Francesco Pio Esposito twierdzi, że nigdy nie chciał opuszczać Interu, pomimo plotek transferowych, które krążyły „przez całe lato”, i ujawnia, że Gianluca Scamacca jest jednym z jego wzorów do naśladowania w reprezentacji Włoch. Esposito jest jednym z trzech debiutantów we włoskiej reprezentacji, powołanych przez Gennaro Gattuso do udziału w meczach kwalifikacyjnych do Mistrzostw Świata przeciwko Estonii i Izraelowi podczas wrześniowej przerwy.

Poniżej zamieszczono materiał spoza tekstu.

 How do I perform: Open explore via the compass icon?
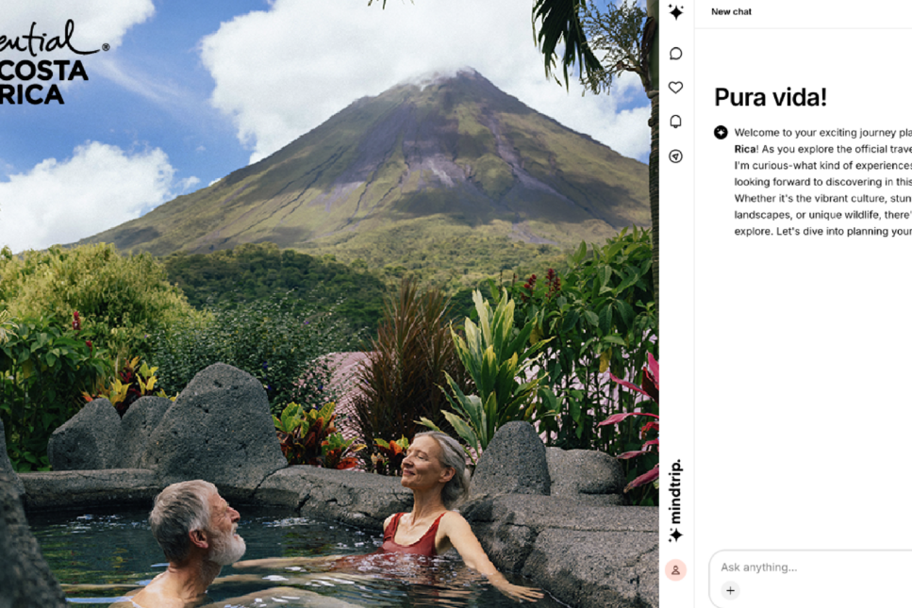pos(676,156)
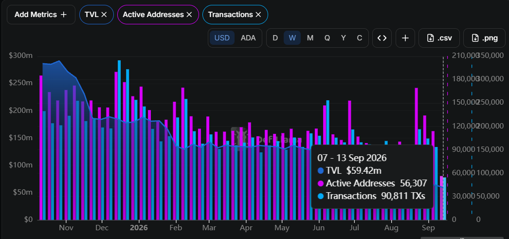Viewport: 509px width, 239px height.
Task: Select the yearly Y interval
Action: (x=343, y=38)
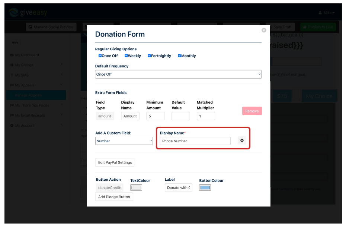Click the Add Pledge Button
349x228 pixels.
114,197
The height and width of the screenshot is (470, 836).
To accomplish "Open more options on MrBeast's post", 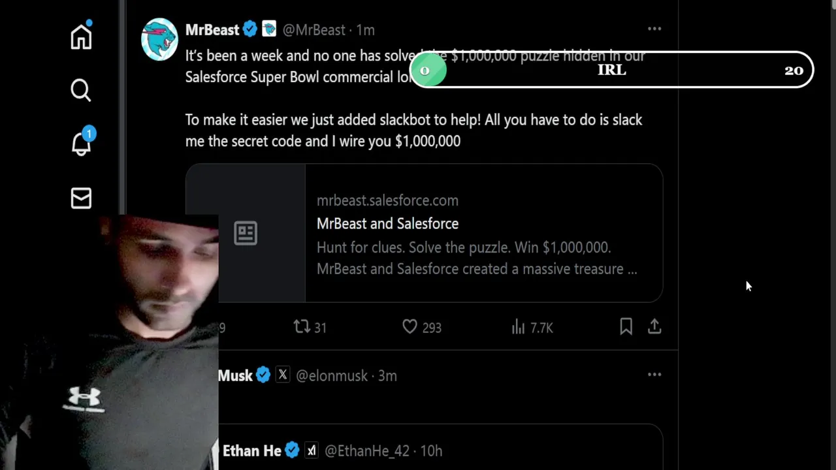I will (x=654, y=29).
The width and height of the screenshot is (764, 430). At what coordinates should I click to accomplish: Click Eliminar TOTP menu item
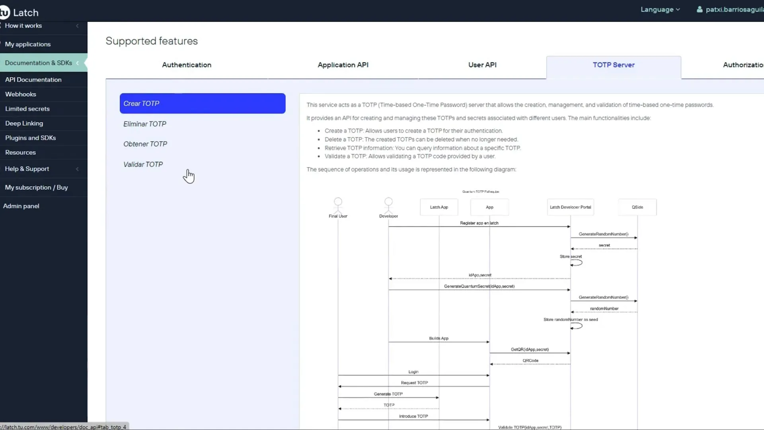coord(145,124)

20-letni napastnik Interu zorganizował we wtorek konferencję prasową w Coverciano, w której uczestniczył również inny debiutant, Giovanni Fabbian, pomocnik Bolonii. Pio Esposito spędził poprzednie dwa sezony na wypożyczeniu w Spezii w Serie B, a w niedzielę zadebiutował w Serie A w barwach Interu.
- Z pewnością wszystko dzieje się bardzo szybko. Cieszę się z pierwszego powołania i debiutu w Interze, który był ostatnim krokiem w podróży, którą rozpocząłem w akademii. Równowaga jest niezbędna, ponieważ w piłce nożnej wszystko może się bardzo szybko zmienić.
Esposito będzie musiał pokonać konkurencję ze strony Lautaro Martineza i Marcusa Thuram, aby stać się stałym graczem Interu, ale niekoniecznie będzie to problem.
- Postrzegam to jako okazję do doskonalenia się, obserwując ich każdego dnia i ucząc się od nich, ponieważ są oni obecnie jednymi z najlepszych napastników – powiedział - Od Lautaro chciałbym przejąć głód zwycięstwa i bezwzględność, które pokazuje każdego dnia na treningach. Widać, że kiedy musi strzelić gola, zawsze robi to na 100%, również w meczach treningowych. Marcus charakteryzuje się prostotą ruchów, umiejętnością pokonywania przeciwników i szybkością. Chętnie bym to od niego przejął.
- Przez całe lato krążyły plotki o moim transferze, ale nigdy nie miałem wątpliwości, że zostanę w Interze. Nigdy nie chciałem odejść, ponieważ dla mnie to spełnienie marzeń. Trener też chciał mnie zatrzymać i nigdy nie miałem żadnych wątpliwości.
Były napastnik reprezentacji Włoch, Fabrizio Ravanelli, porównał niedawno Pio Esposito do siebie i Mario Mandzukicia, byłej gwiazdy Juventusu.
- Przeczytałem jego słowa i jestem dumny, że widzi we mnie cząstkę siebie. Ducha walki, podobnie jak Mario Mandzukic, o którym wspomniał. Jestem napastnikiem, który stara się wykorzystać swoją fizyczność, aby zadawać ciosy przeciwnikom.
Esposito i Fabbian należą do pokolenia piłkarzy, którzy widzieli Włochy biorące udział tylko w jednej edycji Mistrzostw świata, ale jakie są ich wspomnienia związane z Azzurri?
- Jako dziecko bardzo cierpiałem z tego powodu, ale to zmotywuje nas do jeszcze większego wysiłku dla tej koszulki. Pamiętam bramkę Balotelliego w wygranym 2:0 meczu Włoch z Niemcami podczas Euro. Kilka dni później miałem urodziny i oglądałem ten mecz u kolegi. Ta celebracja była kultowa.
Brat Esposito, Sebastiano, dołączył do klubu tego lata z Cagliari, a Salvatore gra w Spezii.
- Mówią mi, żebym cieszył się tym doświadczeniem i nie zastanawiał się nad tym zbytnio. Kiedy mamy okazję się spotkać, staramy się jak najmniej rozmawiać o piłce nożnej. Tego lata spotkaliśmy się [on i Sebastiano] na Klubowych Mistrzostwach Świata i wymieniliśmy się jak najwięcej informacjami. Piłka nożna zmienia się bardzo szybko, dlatego potrzebna jest równowaga.
Na koniec pytanie o współpracę z Gennaro Gattuso oraz o to, których włoskich piłkarzy podziwia i z którymi nigdy nie sądził, że będzie mógł grać.
- Piłkarzem, którego zawsze lubiłem, jest z pewnością Scamacca. Dla mnie jest on idealnym napastnikiem, kompletnym piłkarzem i typem piłkarza, którego zawsze podziwiałem. Wpływ był zdecydowanie pozytywny. Trener pokazał nam wszystkim swoją energię i determinację, aby osiągnąć sukces i zakwalifikować się.